Having read
Sebastian's seasoned response, I've had awhile to think of my own.
Unlike Sebastian, this war stuff is new to me. My resume reads less like a human rights campaign than it does a bookworm who happened to raise kids. Sure, I'm an Army wife now, but for 23 years I was just a regular civilian wife with absolutely no ties to the military, and any engagement with world events was entirely selective.
I think that's how most Americans live. We can turn off the tragedies, violence, inequities, murder and suffering at our choosing. We can spend more time thinking about Fair Trade and buying relatively green goods to make our houses more pleasant, than about infant mortality rates in the Sudan, or the selling of girls in Burma into prostitution rings in Thailand. There are people who don't even know about this stuff, and I can't blame them. It's heavy, and not everyone is equipped to deal with it emotionally or intellectually, or feel they're going to be able to make a difference. Truthfully, this is the stuff that can really make a person desperate, because if anything, Americans like to see themselves as problem solvers.
So a good many of these people
do put their energy into other areas where tangible results can be seen: volunteering in their communities, giving to local charities, even being a good neighbor.
But I guess this is at the crux of this whole question. What the question "Should we be in Afghanistan?" really means is, "Will our presence make a difference?"
If you had asked me ten years ago, I would have said "no." I couldn't have listened to what Sebastian said about his earlier experience in Afghanistan, nor about what happened afterward. It might not have mattered because I had a very black/white, good/bad view of peace and war. Besides, I was busy.
Crank the clock forward. Time stops, my heart pounds, when the phone rings at 3 AM and it's a wrong number. Today, I say yes, we should be in Afghanistan. Maybe should have been there after the late Charlie Wilson did his gig. I have clarity now that my involvement isn't elective. A few years ago, my husband, at the ripe age of 52, was recruited into the military. They needed guys like him who have run the gamut of healthcare. From busy surgical practice in big hospitals in a major metropolis to the Army, where everything isn't necessarily bigger --it's just different. War pushes it to the extreme, a MASCAL event at an FST is L.A. County x200. A clinic in Afghanistan is East L.A. x 100, however, the patients don't threaten to sue and they are reverent of what a doctor can do for them.
So while I can't run through the politics, won't go into the intricacies of military strategy, I can --off the top of my head think of local Afghans whose lives have been saved by the
ISAF medical teams. Each day, locals are brought in by the soldiers, or sometimes they just show up. Their needs run the gamut from burns, amputations made necessary from IEDs, or other injuries and illnesses. All would have a greatly diminished life, or be dead were it not for the consideration of the soldiers on the ground and the medical teams at the bases.
But this isn't the only story. Glance through the
PRT-Kunar blog and read daily stories about small differences. Literacy, schools for girls, starting home businesses from keeping bees to gem stone processing are projects being discussed by Nasima Sadat, the Kunar Women's Affairs Director. There are even
Female Marine Engagement Teams deployed to make inroads with the Afghan women and girls (OORAH!). Or go to Jalalabad, and read about the civilian projects run by MIT's
FabLab is doing to wire the town with WiFi, enabling a generation to go online, begin ordering books for a reading room, or learn
digital photography. Each effort spells promise, an outlook to a future that wasn't there ten years ago. But it's fragile. It could go away, and it's no exaggeration that all of this comes at great risk. Afghans who partake in these programs risk their lives just showing up to the clinics, schools, shuras, and classes. Can you see this is humbling? People willing to gamble their life in order to gain a stake in a better future? It takes my breath away because things like this are taken for granted here.

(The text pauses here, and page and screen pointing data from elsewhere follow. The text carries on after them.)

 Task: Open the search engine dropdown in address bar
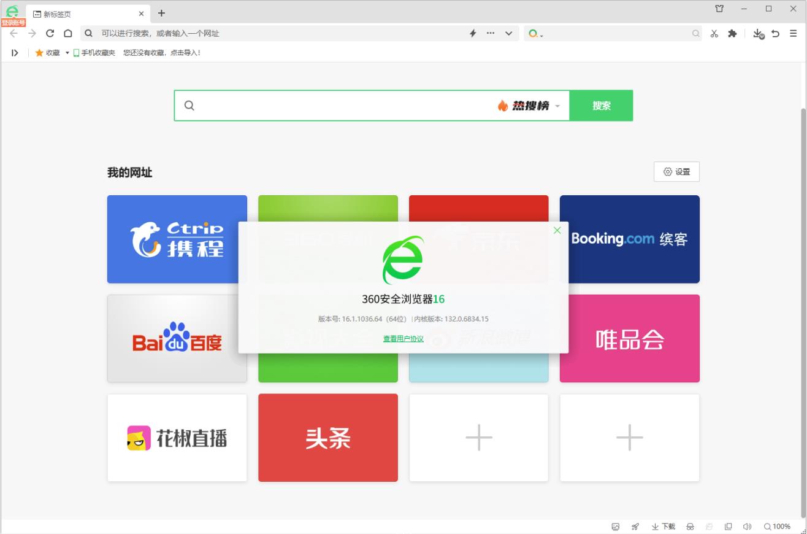coord(535,34)
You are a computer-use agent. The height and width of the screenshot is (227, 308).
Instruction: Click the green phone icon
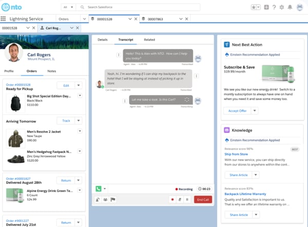coord(98,188)
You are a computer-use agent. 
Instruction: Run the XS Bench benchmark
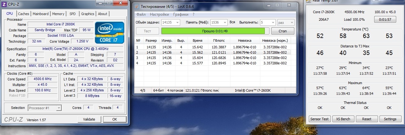343,119
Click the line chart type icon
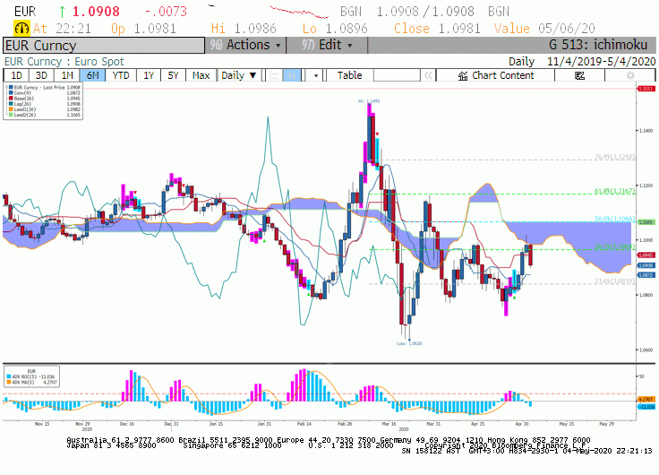Screen dimensions: 659x475 coord(274,75)
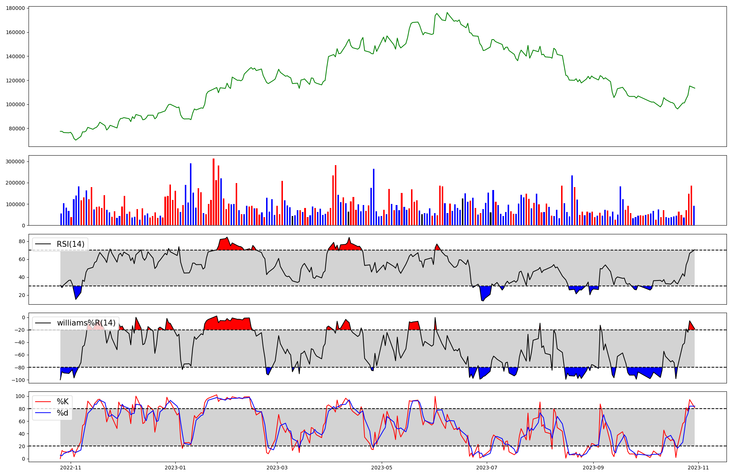
Task: Click the 2022-11 x-axis date label
Action: click(70, 468)
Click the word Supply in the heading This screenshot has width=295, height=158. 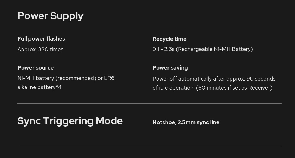click(x=67, y=16)
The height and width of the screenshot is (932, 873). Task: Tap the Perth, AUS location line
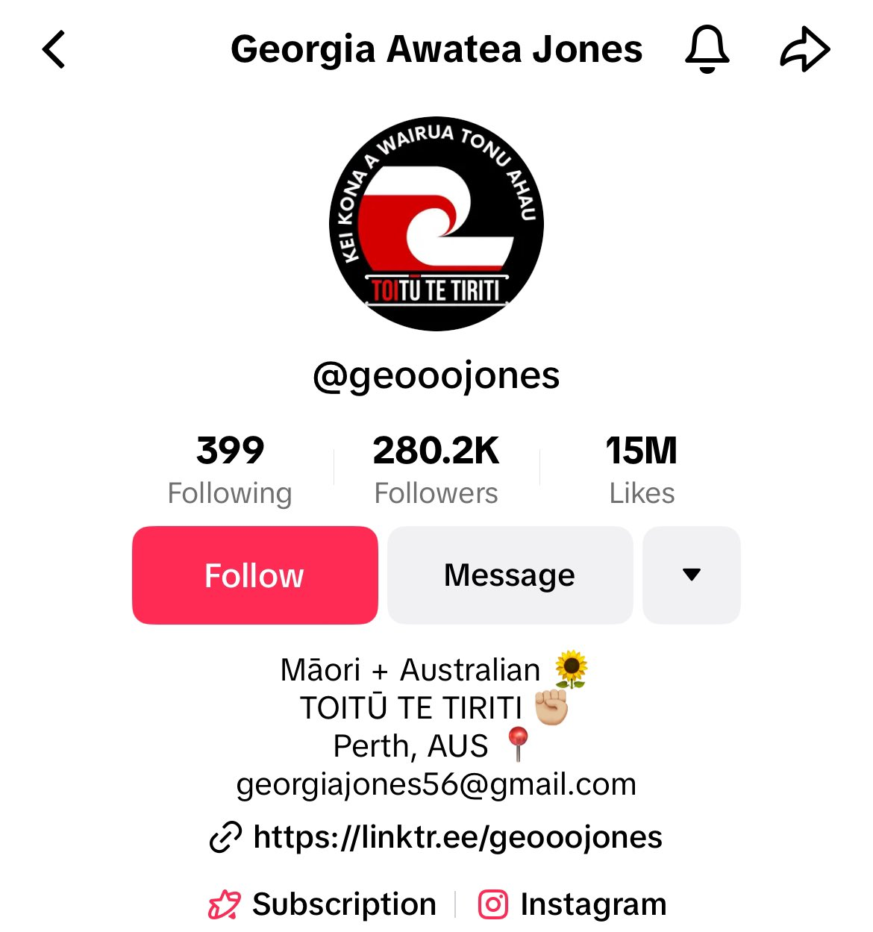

I hate war. I am tired of war. I wish it would go away. I hate sending my husband off to war. I hate thinking about what he will see, how he will change. I hate it that so many who serve can't sleep at night. I hate seeing veterans sleeping on the streets. I hate that innocent people die because of it, and some assholes derive power and get rich off it.
But I also hate oppression even more. And I think there are times when we have to fight like hell. Were we to leave, every literacy project for women and girls would be gone. Those who had gone to
the clinics, the shuras for women, the men who had worked with any projects that could be tied to the ISAF or westerners, would be maimed or dead. Gone too, would be educational opportunities like the Fab Lab or the School started by the
San Diego-Jalalabad Sister Cities project. This school is funded by diligent Rotary Club members in La Jolla. There's even a
Rotary Club in Jalalabad now.
Are we making a difference? Yes we are. Is it going to be easy? No it isn't. Will more people die? Sadly, yes. But if a kid is willing to risk his or her life to go to school, I happen to think it's worth being there to help. Like Sebastian said, they might not like us, but god forbid, if we should leave. The prospect of anyone losing freedom is a far more troubling thing to have to bear.